- Given exercise -
Rewrite the material from its start through the line containing "This screenshot has width=819, height=614.", replacing "dashed" with "dotted" and leaving everything else unchanged.

'''

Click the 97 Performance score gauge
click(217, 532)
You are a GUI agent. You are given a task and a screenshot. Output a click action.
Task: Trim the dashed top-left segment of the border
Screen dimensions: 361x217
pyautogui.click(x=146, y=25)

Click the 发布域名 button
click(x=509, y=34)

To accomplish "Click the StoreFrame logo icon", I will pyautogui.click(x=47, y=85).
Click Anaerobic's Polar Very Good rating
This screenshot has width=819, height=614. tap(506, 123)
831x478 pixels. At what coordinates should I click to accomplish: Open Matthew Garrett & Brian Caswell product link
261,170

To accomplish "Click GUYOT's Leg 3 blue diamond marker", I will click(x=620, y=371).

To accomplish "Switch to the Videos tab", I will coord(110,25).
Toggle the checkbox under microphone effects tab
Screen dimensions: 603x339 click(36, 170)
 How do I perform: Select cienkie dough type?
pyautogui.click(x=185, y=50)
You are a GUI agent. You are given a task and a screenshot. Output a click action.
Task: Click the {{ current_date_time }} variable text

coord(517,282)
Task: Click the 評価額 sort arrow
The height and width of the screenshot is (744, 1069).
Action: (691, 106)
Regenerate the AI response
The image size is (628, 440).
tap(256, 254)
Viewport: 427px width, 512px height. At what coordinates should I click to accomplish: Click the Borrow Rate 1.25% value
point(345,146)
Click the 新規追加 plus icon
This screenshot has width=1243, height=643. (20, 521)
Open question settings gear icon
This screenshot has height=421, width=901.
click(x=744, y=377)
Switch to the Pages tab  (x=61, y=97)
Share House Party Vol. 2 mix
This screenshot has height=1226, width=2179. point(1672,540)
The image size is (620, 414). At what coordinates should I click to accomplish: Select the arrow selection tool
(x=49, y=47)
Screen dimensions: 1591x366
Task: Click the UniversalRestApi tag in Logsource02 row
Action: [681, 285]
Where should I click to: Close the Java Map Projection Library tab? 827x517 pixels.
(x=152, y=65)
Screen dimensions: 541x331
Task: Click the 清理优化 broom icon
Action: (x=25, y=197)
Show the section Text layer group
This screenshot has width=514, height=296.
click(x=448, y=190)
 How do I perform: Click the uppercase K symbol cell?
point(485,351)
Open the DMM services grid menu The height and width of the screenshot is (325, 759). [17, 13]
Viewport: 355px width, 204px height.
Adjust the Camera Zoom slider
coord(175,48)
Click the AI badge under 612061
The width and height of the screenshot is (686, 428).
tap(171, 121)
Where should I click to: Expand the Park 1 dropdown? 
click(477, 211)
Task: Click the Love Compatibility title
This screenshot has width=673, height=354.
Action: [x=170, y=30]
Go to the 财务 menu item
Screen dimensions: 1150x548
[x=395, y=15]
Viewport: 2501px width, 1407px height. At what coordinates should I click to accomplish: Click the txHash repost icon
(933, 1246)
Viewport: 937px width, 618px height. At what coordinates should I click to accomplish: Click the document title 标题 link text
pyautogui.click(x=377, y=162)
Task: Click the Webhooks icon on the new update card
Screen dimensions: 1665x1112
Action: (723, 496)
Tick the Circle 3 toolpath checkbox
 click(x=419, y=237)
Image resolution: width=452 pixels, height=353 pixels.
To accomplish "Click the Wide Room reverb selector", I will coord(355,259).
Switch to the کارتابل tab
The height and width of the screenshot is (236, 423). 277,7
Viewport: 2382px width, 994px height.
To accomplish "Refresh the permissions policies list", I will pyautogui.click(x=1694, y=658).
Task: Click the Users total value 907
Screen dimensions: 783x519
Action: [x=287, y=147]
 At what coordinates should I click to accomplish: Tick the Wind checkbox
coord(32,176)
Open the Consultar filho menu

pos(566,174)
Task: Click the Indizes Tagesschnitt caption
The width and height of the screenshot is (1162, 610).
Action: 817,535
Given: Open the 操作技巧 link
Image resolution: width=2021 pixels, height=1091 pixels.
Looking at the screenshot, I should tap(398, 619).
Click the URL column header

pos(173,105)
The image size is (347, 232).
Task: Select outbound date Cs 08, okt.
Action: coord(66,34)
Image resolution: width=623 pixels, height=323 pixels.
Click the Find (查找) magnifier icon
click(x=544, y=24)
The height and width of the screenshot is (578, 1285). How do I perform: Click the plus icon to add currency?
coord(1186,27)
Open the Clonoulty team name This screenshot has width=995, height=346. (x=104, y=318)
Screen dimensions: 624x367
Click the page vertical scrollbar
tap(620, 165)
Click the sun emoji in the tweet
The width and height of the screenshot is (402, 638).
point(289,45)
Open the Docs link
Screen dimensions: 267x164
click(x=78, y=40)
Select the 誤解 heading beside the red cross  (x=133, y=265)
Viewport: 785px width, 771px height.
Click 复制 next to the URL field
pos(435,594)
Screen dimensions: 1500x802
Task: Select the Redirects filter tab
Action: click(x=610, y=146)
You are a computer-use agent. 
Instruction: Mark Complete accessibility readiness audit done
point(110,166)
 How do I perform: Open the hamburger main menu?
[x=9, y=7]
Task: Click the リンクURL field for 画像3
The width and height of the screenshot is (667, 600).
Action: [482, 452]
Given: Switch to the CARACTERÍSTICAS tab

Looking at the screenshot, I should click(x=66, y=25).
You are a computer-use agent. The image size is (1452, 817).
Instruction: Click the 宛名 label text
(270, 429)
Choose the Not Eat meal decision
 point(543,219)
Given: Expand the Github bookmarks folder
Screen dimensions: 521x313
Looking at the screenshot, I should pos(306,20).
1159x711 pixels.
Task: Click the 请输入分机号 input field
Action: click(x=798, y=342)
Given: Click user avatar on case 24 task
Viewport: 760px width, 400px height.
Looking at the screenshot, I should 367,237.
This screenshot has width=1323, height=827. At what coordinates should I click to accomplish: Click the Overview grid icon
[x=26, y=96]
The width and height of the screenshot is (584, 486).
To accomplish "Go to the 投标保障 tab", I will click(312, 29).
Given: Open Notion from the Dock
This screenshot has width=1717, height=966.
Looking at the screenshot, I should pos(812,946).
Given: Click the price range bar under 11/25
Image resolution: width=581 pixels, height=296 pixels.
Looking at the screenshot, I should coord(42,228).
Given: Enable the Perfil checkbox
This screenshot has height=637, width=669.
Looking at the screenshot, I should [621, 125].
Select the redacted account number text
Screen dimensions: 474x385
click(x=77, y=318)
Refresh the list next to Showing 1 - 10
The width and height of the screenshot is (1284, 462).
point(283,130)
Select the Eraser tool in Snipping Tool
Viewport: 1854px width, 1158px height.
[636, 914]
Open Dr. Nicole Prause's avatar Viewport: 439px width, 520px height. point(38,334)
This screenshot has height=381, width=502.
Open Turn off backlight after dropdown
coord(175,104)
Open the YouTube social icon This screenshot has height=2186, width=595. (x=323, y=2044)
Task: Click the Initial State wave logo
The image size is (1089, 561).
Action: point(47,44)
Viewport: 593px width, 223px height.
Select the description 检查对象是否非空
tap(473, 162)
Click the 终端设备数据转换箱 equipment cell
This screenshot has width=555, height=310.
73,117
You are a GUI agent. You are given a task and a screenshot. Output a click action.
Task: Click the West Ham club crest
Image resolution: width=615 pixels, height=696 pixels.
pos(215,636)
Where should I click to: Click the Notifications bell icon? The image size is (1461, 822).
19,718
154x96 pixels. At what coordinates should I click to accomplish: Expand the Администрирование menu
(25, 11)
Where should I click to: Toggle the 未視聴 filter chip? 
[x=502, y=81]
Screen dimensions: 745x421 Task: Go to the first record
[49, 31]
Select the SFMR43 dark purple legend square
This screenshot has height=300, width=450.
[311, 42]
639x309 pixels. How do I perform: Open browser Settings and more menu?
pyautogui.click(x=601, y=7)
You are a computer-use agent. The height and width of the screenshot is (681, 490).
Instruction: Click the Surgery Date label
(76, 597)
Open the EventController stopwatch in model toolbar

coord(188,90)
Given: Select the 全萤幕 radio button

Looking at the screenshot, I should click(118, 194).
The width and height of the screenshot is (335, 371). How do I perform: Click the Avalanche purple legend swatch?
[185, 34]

'''

- Completed task -
Click the 97 Performance score gauge
click(217, 532)
You are a GUI agent. You are given a task and a screenshot. Output a click action.
Task: Trim the dotted top-left segment of the border
Screen dimensions: 361x217
pyautogui.click(x=146, y=25)

Click the 发布域名 button
click(x=509, y=34)

To accomplish "Click the StoreFrame logo icon", I will pyautogui.click(x=47, y=85).
Click Anaerobic's Polar Very Good rating
This screenshot has width=819, height=614. tap(506, 123)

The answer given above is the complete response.